*Work to complete*
Rewrite everything from the line containing "The height and width of the screenshot is (840, 1426)." down to the end of the listing as a JSON list of strings, one string per line, skipping blank lines. Leave the pictures out of your answer.
## START Data for this exercise
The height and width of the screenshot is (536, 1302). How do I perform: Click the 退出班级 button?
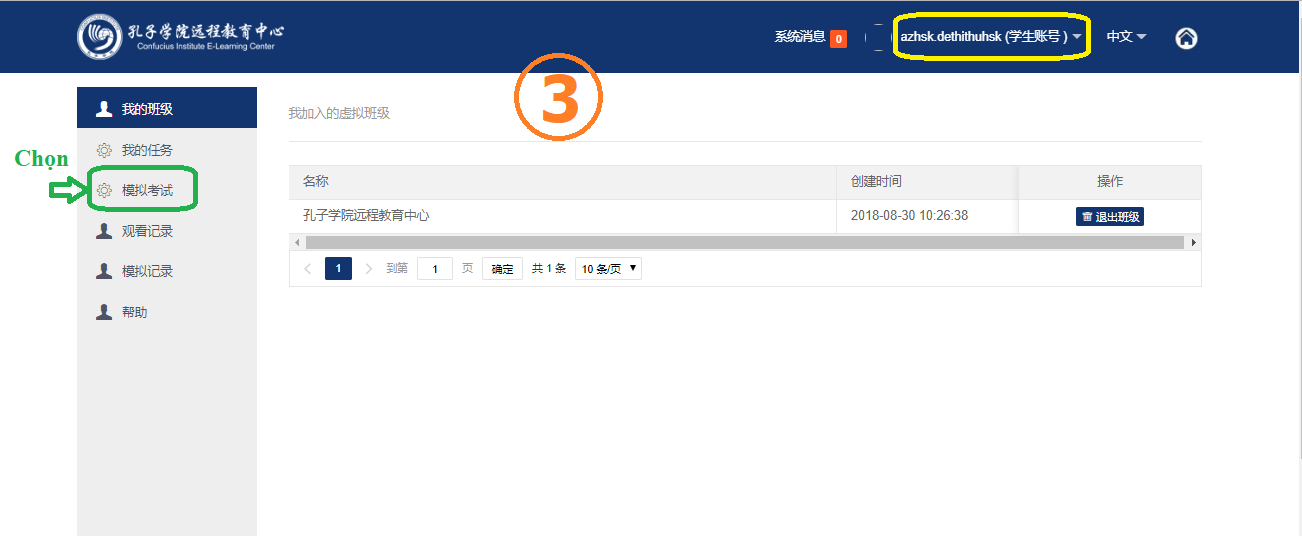(x=1109, y=217)
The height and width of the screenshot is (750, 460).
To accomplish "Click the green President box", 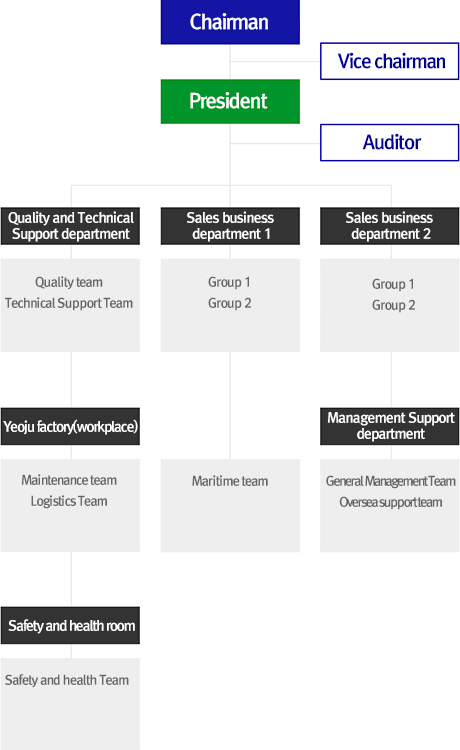I will [x=230, y=101].
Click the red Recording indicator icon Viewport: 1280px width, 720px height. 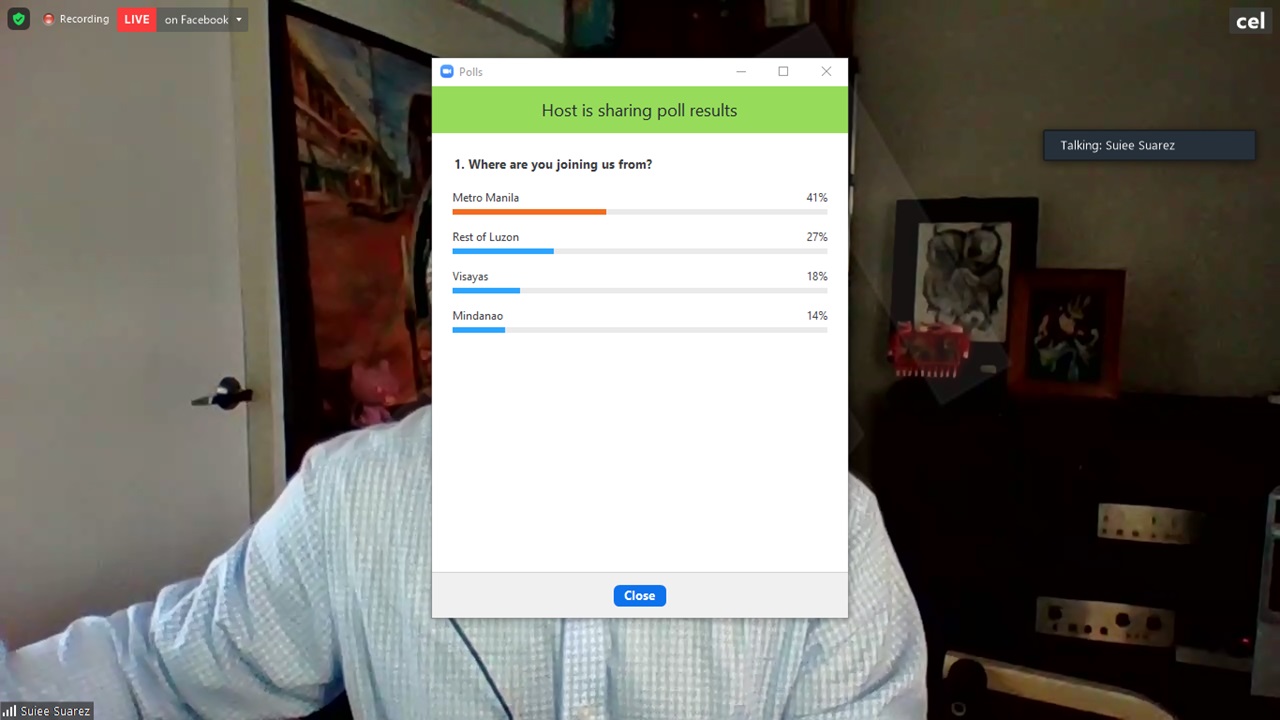click(x=48, y=19)
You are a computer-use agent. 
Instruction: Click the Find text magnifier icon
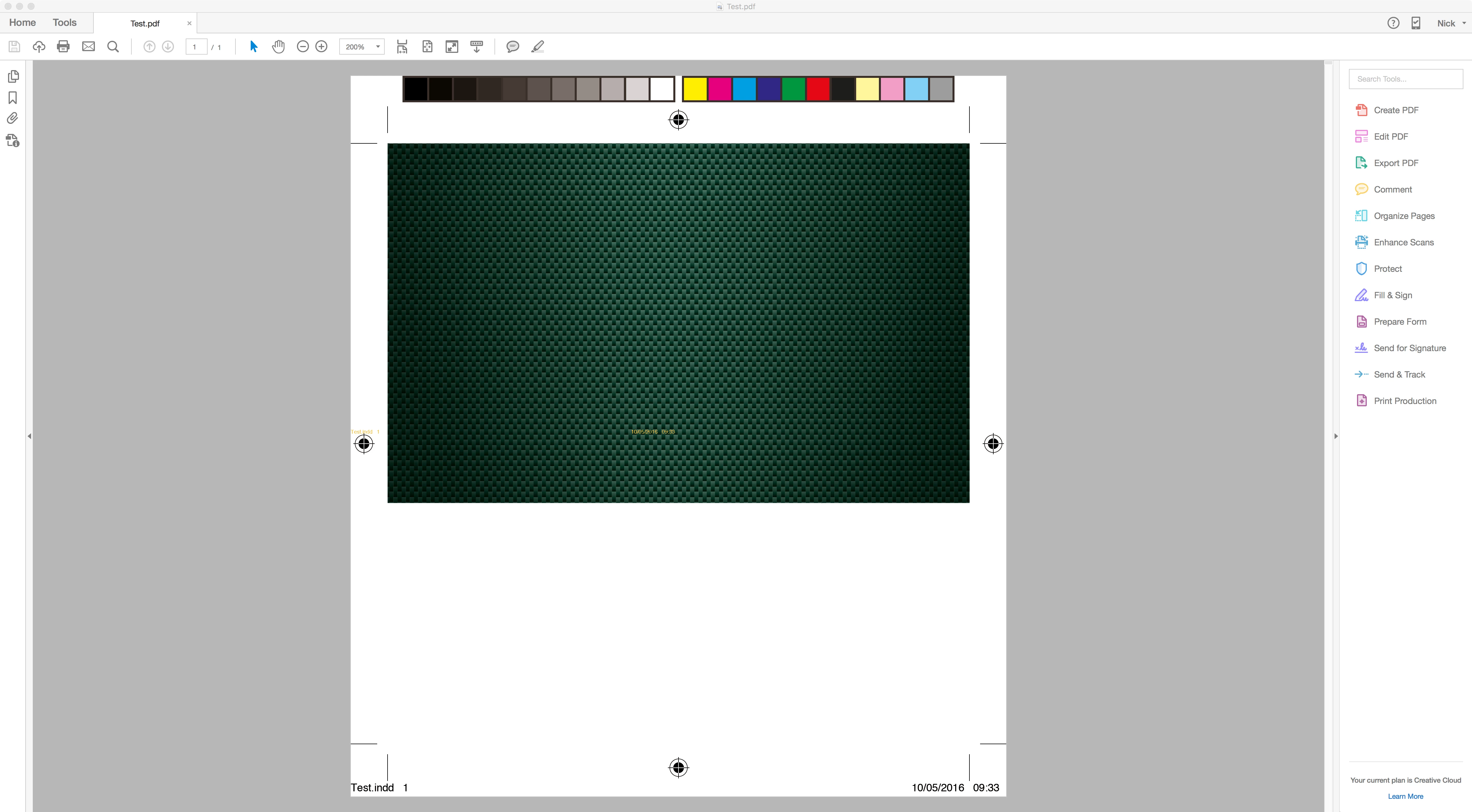(113, 47)
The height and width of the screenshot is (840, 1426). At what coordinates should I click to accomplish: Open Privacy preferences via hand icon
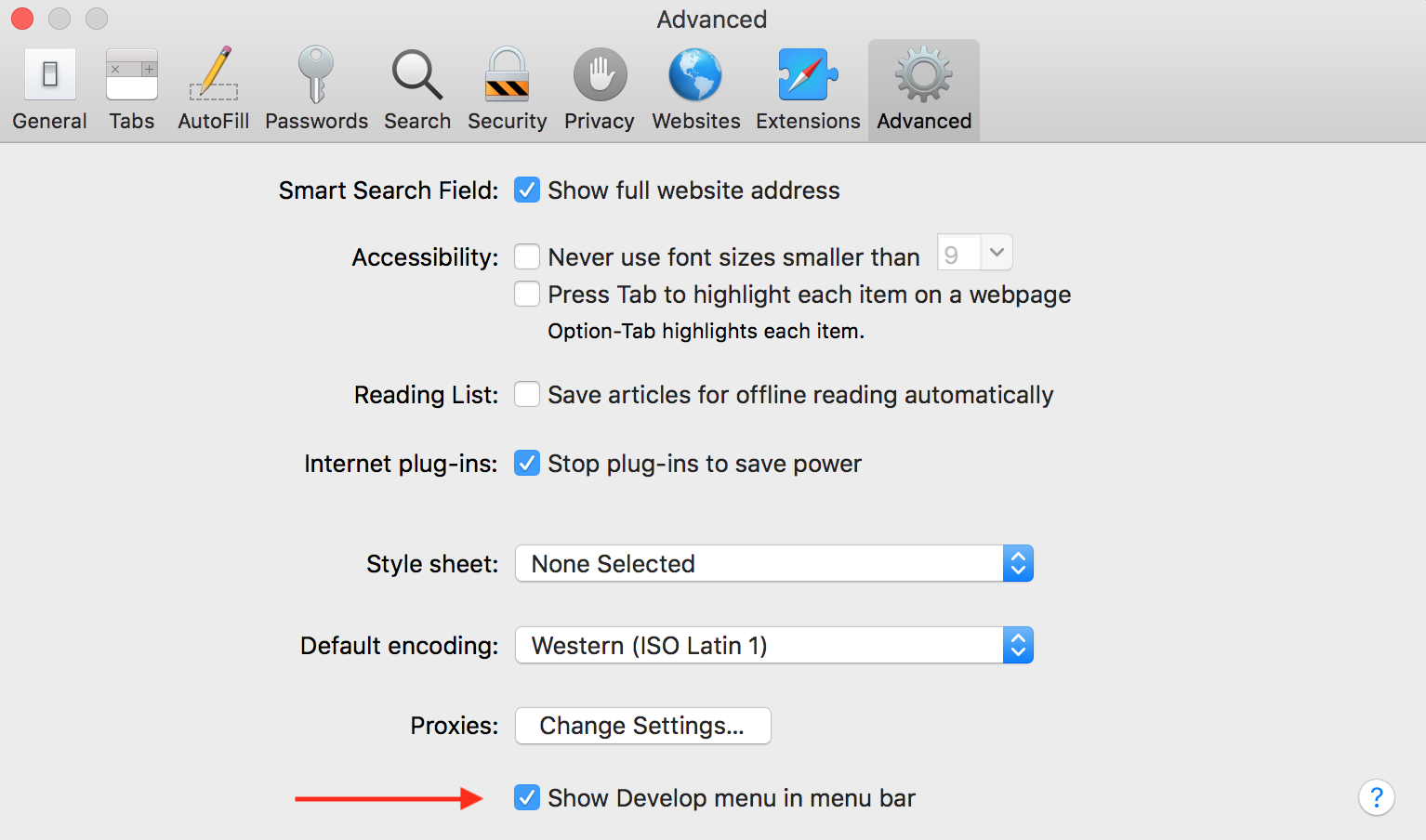coord(600,75)
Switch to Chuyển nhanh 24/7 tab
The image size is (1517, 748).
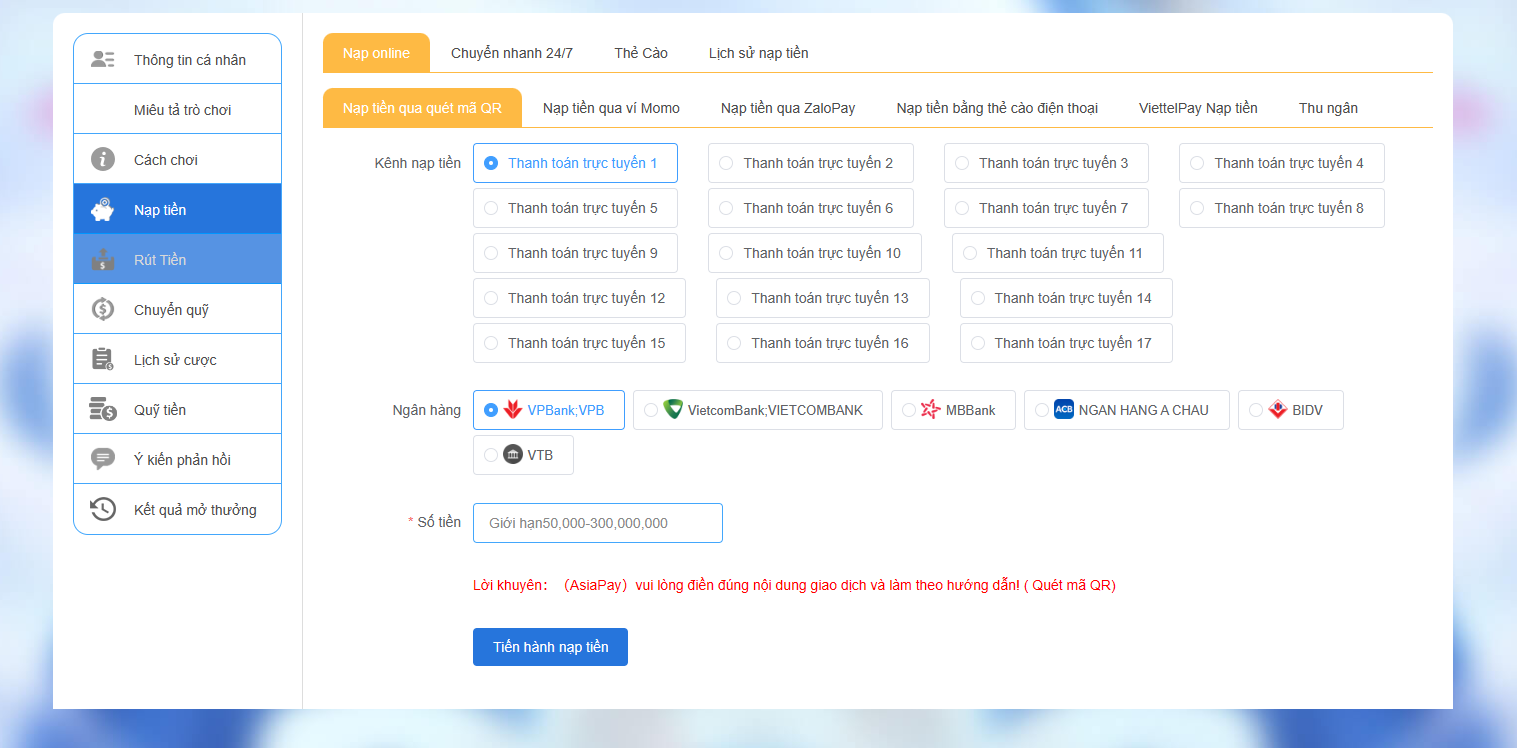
## END Data for this exercise
*Output for this exercise*
[
  "The height and width of the screenshot is (840, 1426). At what coordinates should I click to accomplish: Open Privacy preferences via hand icon",
  "coord(600,75)",
  "Switch to Chuyển nhanh 24/7 tab",
  "The image size is (1517, 748)."
]